I then worked on the hands and clothes; you could either do these both on one layer, or each one on a separate layer, on top of the sketch. After finishing all that up, the sketch was then not really visible. The sketch layer was therefore hidden and everything else was merged into one layer. You should always merge layers together when you have finish your work on every layer - that way you can save a huge amount of calculating capacity. However, in order to have some kind of backup, I saved jpegs for this piece every couple steps - but that's up to you.
The background needed to support the picture whilst not becoming a key focal point. The colouring had to be bright and strong to achieve for the whole scene that summery look which I described earlier.

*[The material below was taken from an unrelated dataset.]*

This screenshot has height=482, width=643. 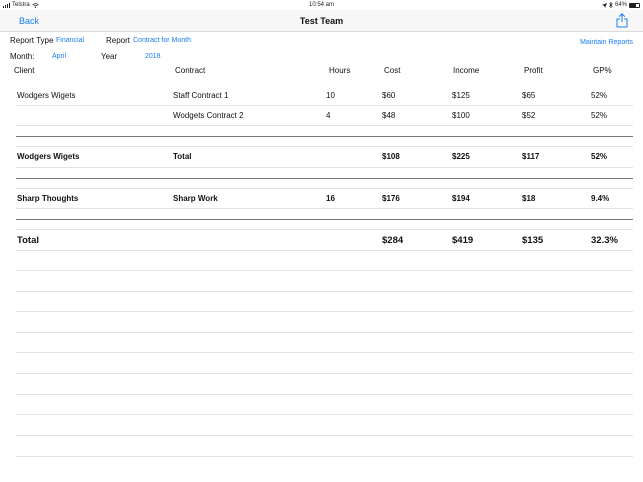 I want to click on navigation-bar: Back Test Team, so click(x=322, y=21).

I started with a rough, green area that was to later on display trees and bushes (Fig13).
I filled this area with darker and lighter shades of green; using a brush I created myself very easily (Fig14; see Fig15 for the settings).

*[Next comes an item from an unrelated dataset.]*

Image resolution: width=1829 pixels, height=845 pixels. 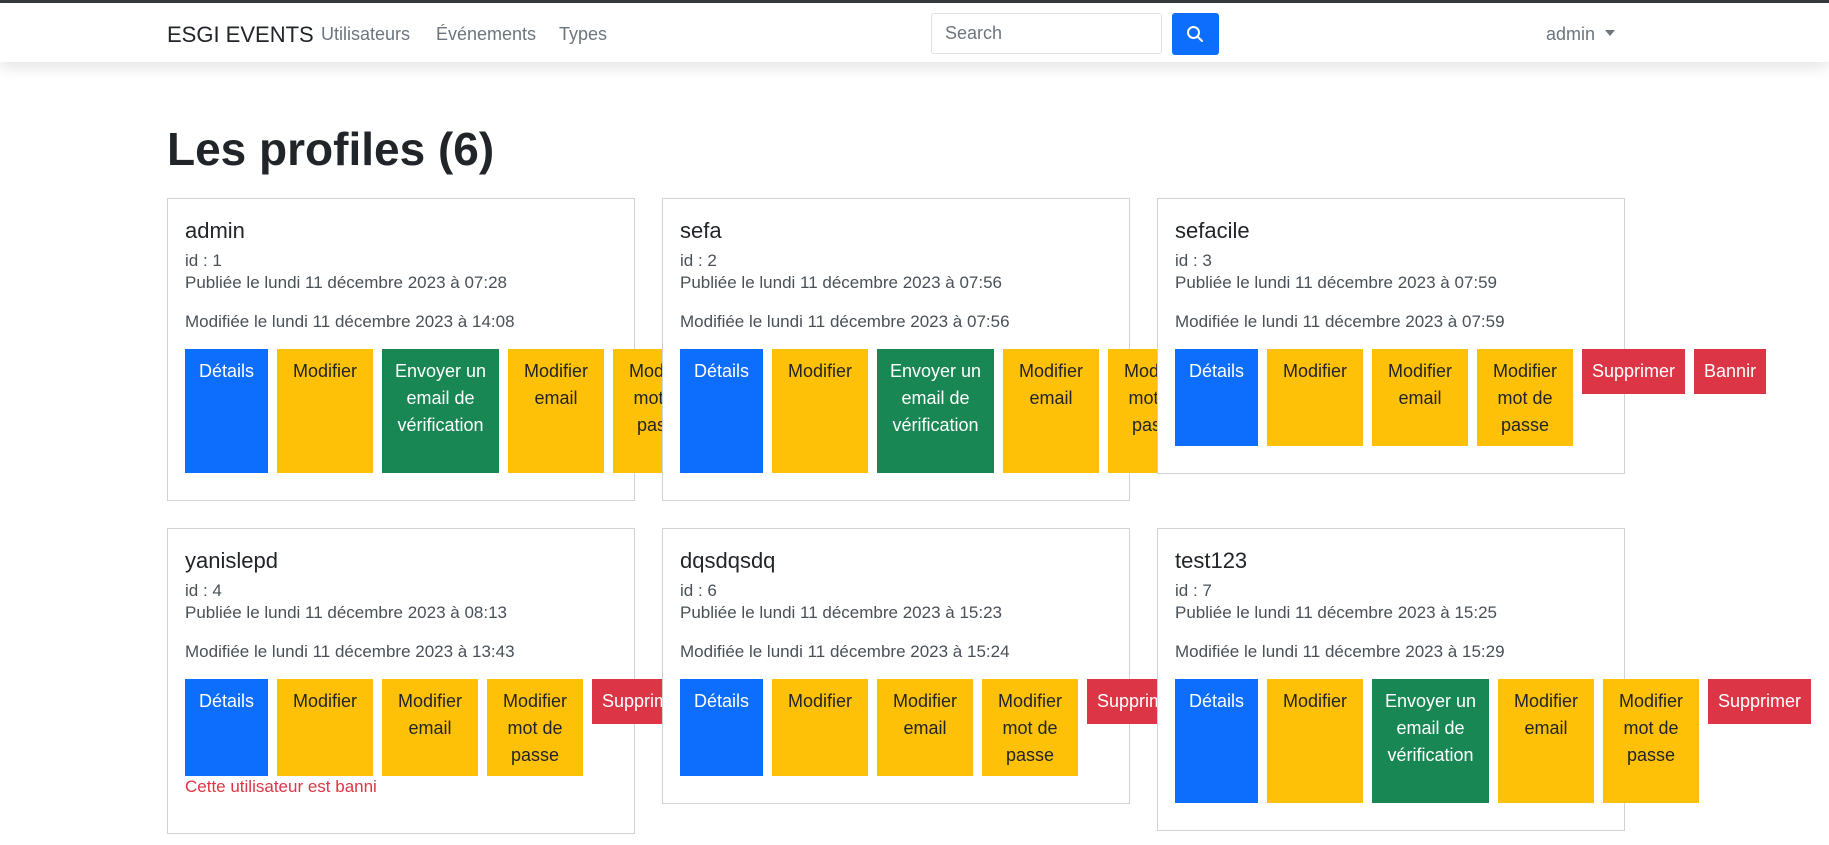 What do you see at coordinates (728, 560) in the screenshot?
I see `profile-username: dqsdqsdq` at bounding box center [728, 560].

Finally, I erased some parts of the edge of the green area using the same brush as before. To achieve depth of field I used the Gaussian blur filter on the trees (Fig16). Behind those trees a Ferris Wheel was depicted to signify the name and action of the picture. Of course, the Gaussian blur also had to be applied here.
The lowest layer held the sky and a few clouds. Both were sketched only roughly.
I can never really stop working on a character - there is always something to improve or change. A useful way to do this is to create a "correction-layer". On that I can then, for example, change the light beam in the corner of an eye, or change how the T-shirt falls. For a nice finish I gave her a hair band with green dice, which creates a nice contrast to her red hair (Fig17; see Fig18 for the final result).